Le chat du rabbin est assez content de son sort. Surtout quand sa maîtresse lui donne des caresses. Mais en ayant la parole, sa destinée va changer.
4e de couverture
Le Chat du Rabbin, c’est Alger et le quartier juif au début du siècle. Celui qui regarde ce monde et qui raconte, c’est « Le Chat du Rabbin. » Tout de suite, il explique pourquoi le Rabbin n’a pas plutôt un chien : « ça fait tellement longtemps que les juifs se font mordre, courir après ou aboyer dessus que, finalement, ils préfèrent les chats. » Le chat mange le perroquet de Zlabya, la fille du Rabbin, et du coup, le voilà doté de la parole et exigeant de faire sa bar-mitzva. Les discussions vont être longues tant avec le Rabbin lui-même qu’avec le Rabbin du Rabbin.

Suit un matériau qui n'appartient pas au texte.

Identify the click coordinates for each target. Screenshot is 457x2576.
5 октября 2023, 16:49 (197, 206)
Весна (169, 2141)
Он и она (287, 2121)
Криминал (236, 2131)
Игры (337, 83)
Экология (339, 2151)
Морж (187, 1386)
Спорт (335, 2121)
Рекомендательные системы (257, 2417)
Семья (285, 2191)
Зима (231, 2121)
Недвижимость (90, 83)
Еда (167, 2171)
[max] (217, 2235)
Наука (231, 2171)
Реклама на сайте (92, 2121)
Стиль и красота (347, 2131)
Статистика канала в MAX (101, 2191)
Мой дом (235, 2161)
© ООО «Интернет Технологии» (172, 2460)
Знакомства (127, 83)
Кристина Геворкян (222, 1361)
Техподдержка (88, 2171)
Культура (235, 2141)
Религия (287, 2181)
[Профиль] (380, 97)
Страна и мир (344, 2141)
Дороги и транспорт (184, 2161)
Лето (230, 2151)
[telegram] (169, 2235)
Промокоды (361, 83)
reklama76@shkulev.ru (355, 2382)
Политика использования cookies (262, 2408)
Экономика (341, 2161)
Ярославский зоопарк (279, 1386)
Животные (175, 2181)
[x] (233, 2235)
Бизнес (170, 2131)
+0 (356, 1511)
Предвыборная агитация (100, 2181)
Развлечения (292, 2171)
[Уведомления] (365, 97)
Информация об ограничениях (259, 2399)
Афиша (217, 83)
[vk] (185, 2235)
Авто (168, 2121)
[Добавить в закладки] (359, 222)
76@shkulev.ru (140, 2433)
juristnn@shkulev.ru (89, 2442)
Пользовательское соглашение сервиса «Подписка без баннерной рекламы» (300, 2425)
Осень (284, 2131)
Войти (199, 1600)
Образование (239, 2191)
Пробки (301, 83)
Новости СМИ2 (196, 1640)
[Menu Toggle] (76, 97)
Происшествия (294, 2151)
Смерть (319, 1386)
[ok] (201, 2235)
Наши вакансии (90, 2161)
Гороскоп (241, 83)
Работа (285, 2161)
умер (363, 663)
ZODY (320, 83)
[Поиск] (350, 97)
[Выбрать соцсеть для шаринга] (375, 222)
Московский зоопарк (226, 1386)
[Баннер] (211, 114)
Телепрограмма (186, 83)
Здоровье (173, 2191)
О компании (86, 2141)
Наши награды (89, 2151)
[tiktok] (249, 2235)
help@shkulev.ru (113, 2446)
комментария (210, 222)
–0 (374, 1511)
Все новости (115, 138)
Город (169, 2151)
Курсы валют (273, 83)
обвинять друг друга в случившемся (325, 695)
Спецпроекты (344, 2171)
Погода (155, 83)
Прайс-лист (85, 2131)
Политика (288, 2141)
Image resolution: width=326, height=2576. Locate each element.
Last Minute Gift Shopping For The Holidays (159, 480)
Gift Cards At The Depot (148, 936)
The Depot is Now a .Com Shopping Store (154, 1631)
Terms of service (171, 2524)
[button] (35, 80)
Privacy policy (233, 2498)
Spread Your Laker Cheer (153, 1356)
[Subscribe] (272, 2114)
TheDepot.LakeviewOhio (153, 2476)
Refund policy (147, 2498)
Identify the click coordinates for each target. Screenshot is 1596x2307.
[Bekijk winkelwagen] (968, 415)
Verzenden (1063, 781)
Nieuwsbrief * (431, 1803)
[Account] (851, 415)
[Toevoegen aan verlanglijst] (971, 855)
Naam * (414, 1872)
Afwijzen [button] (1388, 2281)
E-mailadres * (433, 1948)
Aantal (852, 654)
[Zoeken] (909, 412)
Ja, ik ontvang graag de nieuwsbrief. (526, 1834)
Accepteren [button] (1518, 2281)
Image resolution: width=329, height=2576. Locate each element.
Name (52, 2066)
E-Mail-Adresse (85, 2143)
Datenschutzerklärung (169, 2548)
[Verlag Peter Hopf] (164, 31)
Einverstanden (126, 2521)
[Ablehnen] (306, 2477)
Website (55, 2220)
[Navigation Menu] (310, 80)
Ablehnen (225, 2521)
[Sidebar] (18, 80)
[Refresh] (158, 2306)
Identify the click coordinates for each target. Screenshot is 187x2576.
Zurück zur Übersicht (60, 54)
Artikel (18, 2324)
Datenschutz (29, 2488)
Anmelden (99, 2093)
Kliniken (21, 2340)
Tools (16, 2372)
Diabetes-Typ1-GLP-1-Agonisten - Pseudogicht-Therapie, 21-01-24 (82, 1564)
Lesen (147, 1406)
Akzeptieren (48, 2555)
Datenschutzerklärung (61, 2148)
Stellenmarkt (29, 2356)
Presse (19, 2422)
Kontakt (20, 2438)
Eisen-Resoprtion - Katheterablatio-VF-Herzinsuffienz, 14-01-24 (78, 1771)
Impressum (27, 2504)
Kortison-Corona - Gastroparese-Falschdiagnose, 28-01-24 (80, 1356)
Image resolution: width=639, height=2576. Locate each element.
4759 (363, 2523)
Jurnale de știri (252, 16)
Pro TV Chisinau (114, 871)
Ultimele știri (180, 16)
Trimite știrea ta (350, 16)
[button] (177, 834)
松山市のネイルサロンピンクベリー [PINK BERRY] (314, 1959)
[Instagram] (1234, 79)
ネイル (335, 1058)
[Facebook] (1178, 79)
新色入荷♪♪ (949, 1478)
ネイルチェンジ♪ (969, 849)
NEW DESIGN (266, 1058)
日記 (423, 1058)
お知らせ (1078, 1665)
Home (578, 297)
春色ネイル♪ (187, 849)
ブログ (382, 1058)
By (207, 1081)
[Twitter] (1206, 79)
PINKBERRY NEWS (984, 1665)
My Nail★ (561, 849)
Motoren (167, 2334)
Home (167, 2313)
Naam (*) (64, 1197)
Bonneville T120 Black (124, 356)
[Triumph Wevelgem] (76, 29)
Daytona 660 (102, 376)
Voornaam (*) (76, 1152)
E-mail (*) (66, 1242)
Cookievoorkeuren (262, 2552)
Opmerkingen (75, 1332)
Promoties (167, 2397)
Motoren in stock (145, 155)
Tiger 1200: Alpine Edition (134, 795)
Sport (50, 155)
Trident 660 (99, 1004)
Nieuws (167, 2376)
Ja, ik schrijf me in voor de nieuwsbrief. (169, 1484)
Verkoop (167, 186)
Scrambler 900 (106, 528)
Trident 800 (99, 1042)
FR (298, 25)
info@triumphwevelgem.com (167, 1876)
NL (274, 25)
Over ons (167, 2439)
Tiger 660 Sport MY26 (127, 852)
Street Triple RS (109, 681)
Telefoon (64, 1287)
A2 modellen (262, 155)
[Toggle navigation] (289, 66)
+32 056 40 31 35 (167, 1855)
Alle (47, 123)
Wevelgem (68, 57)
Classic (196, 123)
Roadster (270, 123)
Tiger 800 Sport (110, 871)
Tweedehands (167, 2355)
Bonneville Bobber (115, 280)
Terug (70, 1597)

Ce chat, qui a une allure graphique à pleurer de rire, tantôt matou tendre amoureux de sa maîtresse, tantôt sournois filou, tient tête à tout le monde et ergote à n’en plus finir. Il ne se calme que dans la douceur des bras de sa maîtresse. Mais il lui est interdit de lui parler, alors il nous confie: « c’est la condition, si je veux rester avec elle. Ça vaut le coup de fermer sa gueule pour être heureux ». Ceci ne l’empêchera pas de se mettre sur la piste des étudiants qui fréquentent l’école du Rabbin, car l’un d’entre eux a le désir d’épouser la jolie Zlabya.

Mon avis
Le perroquet devenait assez insupportable à écoute. Un jour le chat a décidé d’en faire son casse-croûte. A sa grande surprise, le voilà qu’il parle. Le rabbin est vraiment surpris. Dommage que le félin aime le mensonge. Il le promet, il n’a pas manger l’oiseau malgré les plumes dans la gueule. En plus, il se considère comme un chat juif donc il doit faire sa barmitsva. Pour avoir un éclaircissement, le rabbin l’emmène à son maître. Joann Sfar nous propose une scène d’une grande cocasserie. Quand la raison doit faire face à la foi, forcément les arguments ne sont pas du même acabit. Le félin s’amuse à tourner en ridicule les raisonnements pour montrer souvent leurs limites. Par conséquent, le sachant se retourne contre lui en rappelant son statut de simple animal. Avec le rabbin, les voilà virés manu militari. Qu’importe ce qu’il se passe le religieux va former son compagnon à quatre pattes. Il pourra retrouver ainsi sa maîtresse. La condition est qu’il n’a pas le droit de lui parler. On ne sait jamais ce qu’il pourrait dire.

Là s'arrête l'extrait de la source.